Anagram: A word formed by rearranging the letters of another word (e.g., "eat" → "tea", "ate").
Input: ["eat", "tea", "tan", "ate", "nat", "bat"]
Output: [["bat"],["nat","tan"],["ate","eat","tea"]]
🧠 Key Idea
Sort each string to generate a canonical form that represents its anagram group.

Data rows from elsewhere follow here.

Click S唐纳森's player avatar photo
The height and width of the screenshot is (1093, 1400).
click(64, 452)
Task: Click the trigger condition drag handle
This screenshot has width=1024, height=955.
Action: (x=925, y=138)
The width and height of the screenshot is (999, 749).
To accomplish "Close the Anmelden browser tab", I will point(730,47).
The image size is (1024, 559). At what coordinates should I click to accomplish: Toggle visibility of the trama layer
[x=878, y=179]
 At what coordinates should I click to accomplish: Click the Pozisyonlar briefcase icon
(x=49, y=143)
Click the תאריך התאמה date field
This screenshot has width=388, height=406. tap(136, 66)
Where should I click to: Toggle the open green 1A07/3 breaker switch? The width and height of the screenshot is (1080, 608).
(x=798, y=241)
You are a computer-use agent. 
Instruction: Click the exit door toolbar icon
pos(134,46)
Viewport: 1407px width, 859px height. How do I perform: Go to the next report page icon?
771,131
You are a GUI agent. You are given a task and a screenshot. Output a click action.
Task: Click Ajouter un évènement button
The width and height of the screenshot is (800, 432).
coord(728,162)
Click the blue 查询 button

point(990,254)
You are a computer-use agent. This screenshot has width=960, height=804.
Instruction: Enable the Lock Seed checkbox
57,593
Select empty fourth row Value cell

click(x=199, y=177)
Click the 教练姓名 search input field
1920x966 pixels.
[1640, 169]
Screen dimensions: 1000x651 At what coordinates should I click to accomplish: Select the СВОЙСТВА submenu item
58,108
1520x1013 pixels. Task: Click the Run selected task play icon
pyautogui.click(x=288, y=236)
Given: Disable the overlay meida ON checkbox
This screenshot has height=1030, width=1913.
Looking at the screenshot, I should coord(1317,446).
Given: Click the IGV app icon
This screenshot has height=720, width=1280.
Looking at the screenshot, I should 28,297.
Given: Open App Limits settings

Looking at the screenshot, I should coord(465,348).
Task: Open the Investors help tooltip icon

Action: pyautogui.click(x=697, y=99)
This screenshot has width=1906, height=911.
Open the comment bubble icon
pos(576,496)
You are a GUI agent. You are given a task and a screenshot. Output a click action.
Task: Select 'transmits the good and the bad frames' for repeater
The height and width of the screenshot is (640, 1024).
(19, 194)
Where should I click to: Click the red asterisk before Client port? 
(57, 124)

Use a hash map to group strings with the same sorted form.
✅ Code Explanation (Java)
class Solution {
public List<List<String>> groupAnagrams(String[] strs) {
Map<String, List<String>> map = new HashMap<>();
for (String item : strs) {
char[] charArray = item.toCharArray();
Arrays.sort(charArray); // Sort the characters in the string
String s = new String(charArray); // Use the sorted string as the key
List<String> list = map.getOrDefault(s, new ArrayList<>());
list.add(item);
map.put(s, list);
}
return new ArrayList<>(map.values()); // Return grouped anagrams
}
}⏱ Time & Space Complexity
Time Complexity:
Sorting each string takes O(K log K), where K is the string length
Total: O(N * K log K), where N is the number of strings
Space Complexity: O(N * K) to store the hash map and result
🪄 Alternative Approach
Instead of sorting, we can use a character frequency count (array of size 26) to represent each string, which avoids the O(K log K) cost of sorting.
Example key: "1#0#0#1#..." (number of occurrences of each character)
📝 Takeaways
Sorting helps identify anagram groups via a unique signature.
HashMap with String -> List<String> is a powerful tool for grouping.
getOrDefault() is a clean and safe way to retrieve or initialize list values.